991 reviews6 followers
September 8, 2024
A brutally honest autobiography which I wish I had read sooner. Bernice tells of her father's escape from Russia, growing up in Cardiff during the War, her failed marriage and successful children and siblings, her film making, music making and her relationships with friends and relations.
There are lots of references in her books to her life (her brother's eccentric piano teacher made a novel as did the brothal at the end of the road). The great tragedy is the knowledge that her successful artist daughter just outlived her by just six years, but of course that didn't make the book.
I feel that this book will provide a greater insight into her wonderful novels and the many contesting pressures in the fiction of this agnostic Jewish Welsh Feminist writer.
Profile Image for Jaiwantika Dutta.
19 reviews3 followers
May 22, 2014
Books written by old ladies, particularly creative old ladies are always interesting, because creative people have a 'devil- may- care' attitude, femmes more so, and creative old femmes even more so. Bernice Rubens, who was rather passive-aggressive throughout her life, suddenly vents forth with her biography "When I Grow Up: A Memoir", in which she is unabashedly, if refreshingly, honest. This is not to say that this book lacks courage. "When I Grow Up: A Memoir", is also a very courageous book. In fact, the Sunday Telegraph terms it 'valiant' as well.

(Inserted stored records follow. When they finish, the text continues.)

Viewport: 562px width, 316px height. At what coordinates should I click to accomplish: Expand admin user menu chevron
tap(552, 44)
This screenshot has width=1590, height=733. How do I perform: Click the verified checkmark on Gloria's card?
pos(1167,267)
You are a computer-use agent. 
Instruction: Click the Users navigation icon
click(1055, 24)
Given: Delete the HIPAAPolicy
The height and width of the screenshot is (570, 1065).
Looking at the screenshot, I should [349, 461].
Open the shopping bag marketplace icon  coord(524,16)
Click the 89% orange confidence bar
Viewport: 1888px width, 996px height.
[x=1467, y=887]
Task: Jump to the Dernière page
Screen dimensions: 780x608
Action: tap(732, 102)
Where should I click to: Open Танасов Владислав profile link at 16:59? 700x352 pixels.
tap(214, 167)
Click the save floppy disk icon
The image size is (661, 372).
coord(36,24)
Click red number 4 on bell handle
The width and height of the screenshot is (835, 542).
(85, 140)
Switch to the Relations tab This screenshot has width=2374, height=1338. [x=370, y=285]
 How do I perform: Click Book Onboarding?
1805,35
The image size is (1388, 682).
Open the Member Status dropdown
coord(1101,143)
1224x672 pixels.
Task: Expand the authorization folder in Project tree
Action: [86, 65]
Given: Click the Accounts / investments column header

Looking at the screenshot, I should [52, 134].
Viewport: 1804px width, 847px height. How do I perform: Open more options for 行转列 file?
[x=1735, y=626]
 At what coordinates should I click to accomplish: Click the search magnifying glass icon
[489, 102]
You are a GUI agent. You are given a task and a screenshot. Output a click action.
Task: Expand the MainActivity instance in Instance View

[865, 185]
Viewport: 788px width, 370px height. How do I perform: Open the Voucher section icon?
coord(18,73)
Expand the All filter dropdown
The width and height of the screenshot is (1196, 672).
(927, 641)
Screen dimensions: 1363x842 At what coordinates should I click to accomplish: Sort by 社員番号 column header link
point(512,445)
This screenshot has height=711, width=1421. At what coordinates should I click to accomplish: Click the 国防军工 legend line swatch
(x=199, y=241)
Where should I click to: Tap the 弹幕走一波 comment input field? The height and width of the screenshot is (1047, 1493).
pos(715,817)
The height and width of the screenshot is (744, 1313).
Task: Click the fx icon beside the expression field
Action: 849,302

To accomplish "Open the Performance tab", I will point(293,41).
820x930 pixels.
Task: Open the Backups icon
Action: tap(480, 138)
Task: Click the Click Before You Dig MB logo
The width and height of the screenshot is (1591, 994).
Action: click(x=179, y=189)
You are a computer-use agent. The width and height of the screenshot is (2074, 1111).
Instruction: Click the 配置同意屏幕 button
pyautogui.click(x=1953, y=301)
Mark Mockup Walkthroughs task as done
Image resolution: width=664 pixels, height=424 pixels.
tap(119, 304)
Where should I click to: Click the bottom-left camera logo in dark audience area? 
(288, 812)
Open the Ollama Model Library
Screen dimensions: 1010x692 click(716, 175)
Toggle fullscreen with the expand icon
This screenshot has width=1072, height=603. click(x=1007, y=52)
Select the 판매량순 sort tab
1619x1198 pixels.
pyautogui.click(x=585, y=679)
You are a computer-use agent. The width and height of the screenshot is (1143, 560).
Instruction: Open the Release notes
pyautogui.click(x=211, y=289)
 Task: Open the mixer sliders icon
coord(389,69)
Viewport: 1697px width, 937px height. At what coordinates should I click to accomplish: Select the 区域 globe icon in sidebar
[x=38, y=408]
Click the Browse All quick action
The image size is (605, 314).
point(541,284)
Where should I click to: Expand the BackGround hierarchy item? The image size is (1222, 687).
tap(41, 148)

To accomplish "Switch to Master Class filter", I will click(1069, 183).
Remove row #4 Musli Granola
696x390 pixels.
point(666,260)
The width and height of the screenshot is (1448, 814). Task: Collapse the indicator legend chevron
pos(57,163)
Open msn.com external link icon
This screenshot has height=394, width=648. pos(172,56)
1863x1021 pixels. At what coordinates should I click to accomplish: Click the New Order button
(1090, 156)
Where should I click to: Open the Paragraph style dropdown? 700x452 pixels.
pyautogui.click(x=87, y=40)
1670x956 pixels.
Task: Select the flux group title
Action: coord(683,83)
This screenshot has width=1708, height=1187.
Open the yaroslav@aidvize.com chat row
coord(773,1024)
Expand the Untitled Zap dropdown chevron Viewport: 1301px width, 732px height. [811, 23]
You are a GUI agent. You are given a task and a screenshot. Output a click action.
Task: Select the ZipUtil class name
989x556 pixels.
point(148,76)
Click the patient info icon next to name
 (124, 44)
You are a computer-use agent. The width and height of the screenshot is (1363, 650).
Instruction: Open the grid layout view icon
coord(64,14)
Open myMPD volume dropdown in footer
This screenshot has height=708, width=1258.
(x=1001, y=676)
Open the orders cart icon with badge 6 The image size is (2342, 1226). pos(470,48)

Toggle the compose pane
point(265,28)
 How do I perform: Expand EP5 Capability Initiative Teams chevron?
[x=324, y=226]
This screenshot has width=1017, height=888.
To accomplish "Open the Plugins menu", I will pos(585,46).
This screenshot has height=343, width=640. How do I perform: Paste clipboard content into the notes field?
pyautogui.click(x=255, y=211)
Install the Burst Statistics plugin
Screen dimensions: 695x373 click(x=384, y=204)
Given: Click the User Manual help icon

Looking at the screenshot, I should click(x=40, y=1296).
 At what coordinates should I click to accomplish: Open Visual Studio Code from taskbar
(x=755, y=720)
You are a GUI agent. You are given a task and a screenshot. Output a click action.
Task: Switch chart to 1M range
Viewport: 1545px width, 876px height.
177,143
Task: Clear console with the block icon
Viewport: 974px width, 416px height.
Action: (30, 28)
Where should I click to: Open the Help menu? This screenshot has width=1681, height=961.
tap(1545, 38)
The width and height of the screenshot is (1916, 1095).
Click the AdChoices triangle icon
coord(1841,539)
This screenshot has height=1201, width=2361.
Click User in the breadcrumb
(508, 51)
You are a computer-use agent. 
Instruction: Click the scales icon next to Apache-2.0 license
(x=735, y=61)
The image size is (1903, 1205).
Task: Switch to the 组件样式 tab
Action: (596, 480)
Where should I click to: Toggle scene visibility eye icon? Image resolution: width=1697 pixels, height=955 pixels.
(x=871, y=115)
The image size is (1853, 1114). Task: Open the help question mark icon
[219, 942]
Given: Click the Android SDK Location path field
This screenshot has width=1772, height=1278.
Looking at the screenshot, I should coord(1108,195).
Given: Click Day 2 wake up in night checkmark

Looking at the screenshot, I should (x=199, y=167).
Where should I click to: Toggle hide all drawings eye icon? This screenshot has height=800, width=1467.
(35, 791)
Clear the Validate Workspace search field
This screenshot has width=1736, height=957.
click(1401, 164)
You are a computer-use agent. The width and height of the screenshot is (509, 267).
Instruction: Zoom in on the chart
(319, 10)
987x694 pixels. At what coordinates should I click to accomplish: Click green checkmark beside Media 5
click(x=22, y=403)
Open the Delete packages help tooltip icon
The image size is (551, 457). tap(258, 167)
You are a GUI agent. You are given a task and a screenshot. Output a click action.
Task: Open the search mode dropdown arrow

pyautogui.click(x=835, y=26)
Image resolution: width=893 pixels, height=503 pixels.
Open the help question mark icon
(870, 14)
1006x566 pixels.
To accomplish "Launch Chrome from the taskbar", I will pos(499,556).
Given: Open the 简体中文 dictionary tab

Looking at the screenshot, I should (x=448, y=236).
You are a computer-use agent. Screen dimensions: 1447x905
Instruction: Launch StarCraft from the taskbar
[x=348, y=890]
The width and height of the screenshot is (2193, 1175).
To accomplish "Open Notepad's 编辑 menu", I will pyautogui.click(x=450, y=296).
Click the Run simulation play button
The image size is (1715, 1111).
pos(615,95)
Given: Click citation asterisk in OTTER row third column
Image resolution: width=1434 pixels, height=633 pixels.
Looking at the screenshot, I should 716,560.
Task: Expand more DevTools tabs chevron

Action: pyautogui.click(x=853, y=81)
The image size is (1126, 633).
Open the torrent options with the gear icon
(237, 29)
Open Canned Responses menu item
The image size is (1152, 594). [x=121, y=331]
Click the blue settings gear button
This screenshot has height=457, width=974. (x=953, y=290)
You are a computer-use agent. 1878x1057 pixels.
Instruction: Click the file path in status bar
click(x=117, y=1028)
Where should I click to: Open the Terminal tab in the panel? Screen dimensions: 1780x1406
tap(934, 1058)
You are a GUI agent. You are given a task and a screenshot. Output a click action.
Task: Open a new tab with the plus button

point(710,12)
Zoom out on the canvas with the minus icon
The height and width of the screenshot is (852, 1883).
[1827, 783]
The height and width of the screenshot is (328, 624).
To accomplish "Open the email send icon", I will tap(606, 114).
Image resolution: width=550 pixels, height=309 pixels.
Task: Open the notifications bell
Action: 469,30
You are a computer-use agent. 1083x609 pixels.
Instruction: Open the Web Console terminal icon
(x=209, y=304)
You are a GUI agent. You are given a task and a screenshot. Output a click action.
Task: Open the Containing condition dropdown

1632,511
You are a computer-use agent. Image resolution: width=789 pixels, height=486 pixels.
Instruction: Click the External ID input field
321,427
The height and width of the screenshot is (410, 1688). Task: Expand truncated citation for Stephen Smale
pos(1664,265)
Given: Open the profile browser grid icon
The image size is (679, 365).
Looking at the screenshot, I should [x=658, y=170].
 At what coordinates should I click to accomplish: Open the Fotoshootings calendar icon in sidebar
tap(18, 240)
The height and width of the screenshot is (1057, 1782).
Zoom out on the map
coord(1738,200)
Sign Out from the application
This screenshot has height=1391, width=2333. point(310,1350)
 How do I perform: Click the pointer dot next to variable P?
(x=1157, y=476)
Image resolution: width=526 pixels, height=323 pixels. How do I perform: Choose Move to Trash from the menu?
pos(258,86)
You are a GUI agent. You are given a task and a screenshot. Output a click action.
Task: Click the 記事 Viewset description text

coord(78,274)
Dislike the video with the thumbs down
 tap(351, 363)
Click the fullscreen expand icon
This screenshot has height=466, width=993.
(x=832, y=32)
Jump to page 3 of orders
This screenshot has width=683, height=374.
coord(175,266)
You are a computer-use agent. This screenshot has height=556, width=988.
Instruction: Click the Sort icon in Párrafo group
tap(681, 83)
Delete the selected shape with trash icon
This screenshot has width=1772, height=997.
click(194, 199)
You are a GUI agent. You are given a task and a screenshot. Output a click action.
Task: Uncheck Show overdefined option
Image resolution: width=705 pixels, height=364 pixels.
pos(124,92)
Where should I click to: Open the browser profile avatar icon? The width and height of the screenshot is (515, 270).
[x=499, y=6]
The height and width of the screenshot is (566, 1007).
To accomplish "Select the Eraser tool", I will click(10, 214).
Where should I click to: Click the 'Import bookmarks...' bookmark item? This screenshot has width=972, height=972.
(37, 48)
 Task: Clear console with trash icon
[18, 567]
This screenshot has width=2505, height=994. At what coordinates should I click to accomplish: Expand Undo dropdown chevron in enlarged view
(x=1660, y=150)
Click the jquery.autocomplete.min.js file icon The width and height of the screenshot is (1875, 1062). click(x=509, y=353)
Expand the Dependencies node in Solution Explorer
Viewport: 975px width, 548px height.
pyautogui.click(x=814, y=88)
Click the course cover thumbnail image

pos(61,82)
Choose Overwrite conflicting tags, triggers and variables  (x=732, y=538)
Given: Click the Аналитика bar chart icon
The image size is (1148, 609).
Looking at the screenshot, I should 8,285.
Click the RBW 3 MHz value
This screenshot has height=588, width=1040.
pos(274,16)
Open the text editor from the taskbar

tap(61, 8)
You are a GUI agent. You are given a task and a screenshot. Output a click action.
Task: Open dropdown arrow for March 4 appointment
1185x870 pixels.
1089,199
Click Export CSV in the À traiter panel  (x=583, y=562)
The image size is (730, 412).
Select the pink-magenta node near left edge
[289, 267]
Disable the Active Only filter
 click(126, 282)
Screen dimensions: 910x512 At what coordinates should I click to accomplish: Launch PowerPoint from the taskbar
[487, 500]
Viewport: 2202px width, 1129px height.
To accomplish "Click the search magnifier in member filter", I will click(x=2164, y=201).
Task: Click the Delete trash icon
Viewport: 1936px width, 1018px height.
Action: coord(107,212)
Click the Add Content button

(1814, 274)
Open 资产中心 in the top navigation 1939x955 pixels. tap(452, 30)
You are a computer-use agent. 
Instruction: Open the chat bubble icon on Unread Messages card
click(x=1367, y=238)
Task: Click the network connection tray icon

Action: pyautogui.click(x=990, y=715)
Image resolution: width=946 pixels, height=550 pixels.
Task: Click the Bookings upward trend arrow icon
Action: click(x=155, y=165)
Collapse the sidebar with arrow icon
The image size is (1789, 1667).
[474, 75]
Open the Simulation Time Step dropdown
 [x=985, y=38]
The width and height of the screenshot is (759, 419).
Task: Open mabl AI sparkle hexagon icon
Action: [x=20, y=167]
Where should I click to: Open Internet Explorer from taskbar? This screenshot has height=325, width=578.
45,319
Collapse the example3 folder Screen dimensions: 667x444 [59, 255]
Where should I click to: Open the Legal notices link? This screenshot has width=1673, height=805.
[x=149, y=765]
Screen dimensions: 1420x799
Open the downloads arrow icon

Bernice Rubens, abused by parental expectation, failed to become the musical prodigy her genes predicted she would be. Instead, she studied English, wrote books, and gained fame as an actress and a documentary film maker.When her husband Rudi leaves her for his mistress who has just delivered a boy, Rubens-left with two small daughters- gains a new-found independence.
In her memoir, she talks with refreshing candor about books she wrote and films she made, as well as people who helped her and people who didn't.

Her style is straightforward and she writes with a woman's wisdom of society and its people. "When I Grow Up: A Memoir" is a book written by an old lady. It's not a happy book. It is mean, sarcastic, and it remembers things. It is extremely insightful,and its characters post the book seem cast in stone. We'll never know if they were different people, because they were not given a chance. I think that is something that Bernice Rubens deserves credit for. "When I Grow Up: A Memoir", has been written not just with courage but with such conviction, that they all seem just like Bernice Rubens wanted them to seem.
Profile Image for Frances.
47 reviews4 followers
June 27, 2014
I loved this book. Rubens writes with such honesty, humour and wisdom.
She grew up in Splott – “the unmentionable and indisputable armpit of Cardiff”. Nevertheless she had a happy and reasonably comfortable childhood surrounded by her warm, musical, Jewish family.

Bernice had an eventful life; at school and college in Cardiff during the war, an unhappy marriage producing two daughters, travelling as a documentary maker mostly concerned with women's issues and a successful writer living in London close to her extended family.

Bernice always felt guilty that she hadn't lived up to her parents’, especially her mother’s, expectations. Even after they are gone she says “God help me but I still need their approval”. She never chose to be a writer and always regrets that she didn't try harder with the cello and become a musician. At the end she plans to write a novel about writing a memoir “Yes, I shall start on it tomorrow, and in the morning I shall wake up and wonder what I shall do when I grow up”. Bernice Rubens died shortly after writing this memoir.
28 reviews9 followers
February 19, 2009
Even though the second half of this book was basically a mess (possibly because the author died before she'd properly finished or edited it) the first half was so funny, sad, and overall enjoyable that I'm tempted to give the book 5 stars. The sort of intimate, warm and straightforward writing that makes you wish the author were a good friend of yours. Haven't read any of her other books. Now think I should.